Screen grounding records
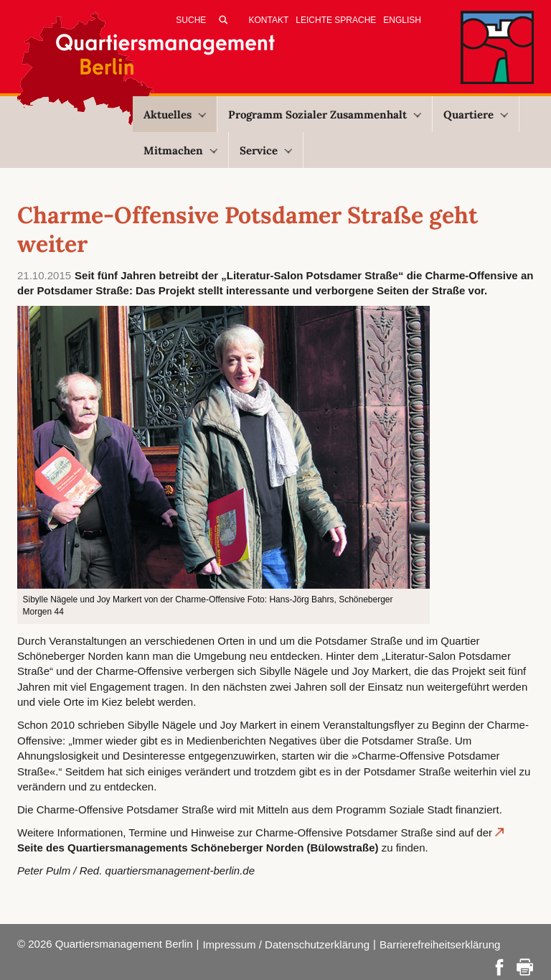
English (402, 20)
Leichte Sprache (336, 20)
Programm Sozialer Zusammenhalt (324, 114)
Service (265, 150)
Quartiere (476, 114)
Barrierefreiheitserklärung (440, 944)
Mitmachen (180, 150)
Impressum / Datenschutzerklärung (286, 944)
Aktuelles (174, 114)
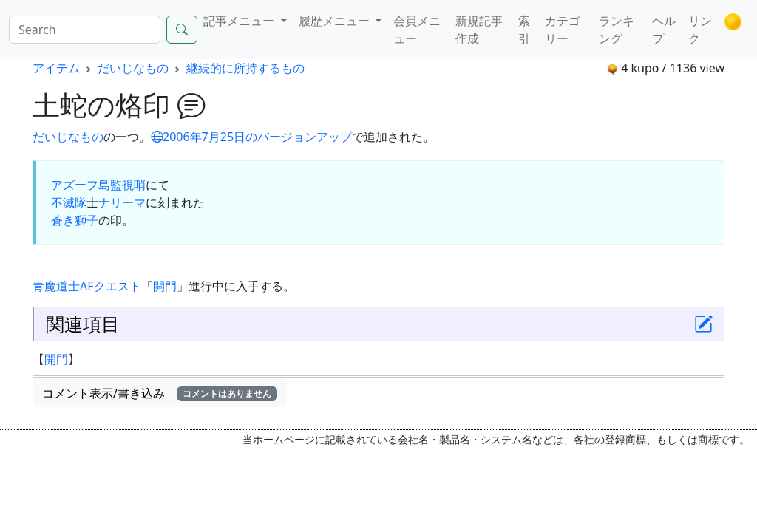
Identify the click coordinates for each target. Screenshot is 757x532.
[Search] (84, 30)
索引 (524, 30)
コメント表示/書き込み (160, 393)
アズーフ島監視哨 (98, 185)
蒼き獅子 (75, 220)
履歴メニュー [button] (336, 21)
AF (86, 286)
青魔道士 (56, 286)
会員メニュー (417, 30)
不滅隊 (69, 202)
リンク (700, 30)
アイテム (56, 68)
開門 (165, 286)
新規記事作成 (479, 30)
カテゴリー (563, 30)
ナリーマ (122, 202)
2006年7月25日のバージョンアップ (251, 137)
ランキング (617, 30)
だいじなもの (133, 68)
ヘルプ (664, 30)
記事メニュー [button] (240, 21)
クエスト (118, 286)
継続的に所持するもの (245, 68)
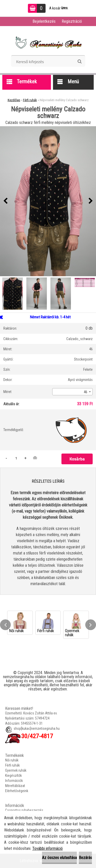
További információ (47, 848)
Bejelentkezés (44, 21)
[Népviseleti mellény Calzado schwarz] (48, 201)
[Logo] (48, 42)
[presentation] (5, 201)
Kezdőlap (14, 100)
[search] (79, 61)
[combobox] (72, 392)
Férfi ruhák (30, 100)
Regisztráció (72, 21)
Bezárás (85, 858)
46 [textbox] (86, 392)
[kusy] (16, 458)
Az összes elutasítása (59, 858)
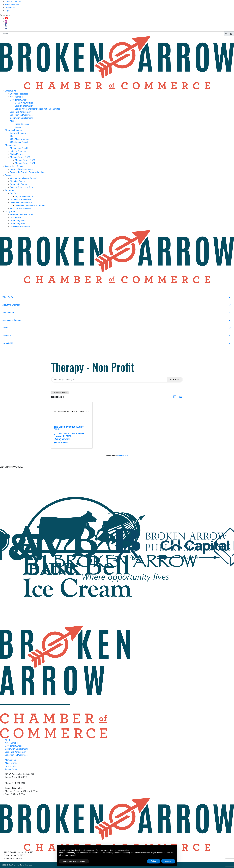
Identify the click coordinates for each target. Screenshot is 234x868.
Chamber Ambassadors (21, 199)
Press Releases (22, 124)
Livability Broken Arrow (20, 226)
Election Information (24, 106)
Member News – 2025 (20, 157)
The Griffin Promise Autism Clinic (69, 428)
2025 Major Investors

## Exercise prompt
Reproduce the records from the line containing "Bezárás (85, 858)" through the end of the records, inclusive, substituting "News Releases" for "Press Releases" and leaving all else unchanged. Omit the pictures from the output.

## Solution for this problem
Bezárás (85, 858)
46 [textbox] (86, 392)
[kusy] (16, 458)
Az összes elutasítása (59, 858)
Identify the click coordinates for each target. Screenshot is 234x868.
Chamber Ambassadors (21, 199)
News Releases (22, 124)
Livability Broken Arrow (20, 226)
Election Information (24, 106)
Member News – 2025 (20, 157)
The Griffin Promise Autism Clinic (69, 428)
2025 Major Investors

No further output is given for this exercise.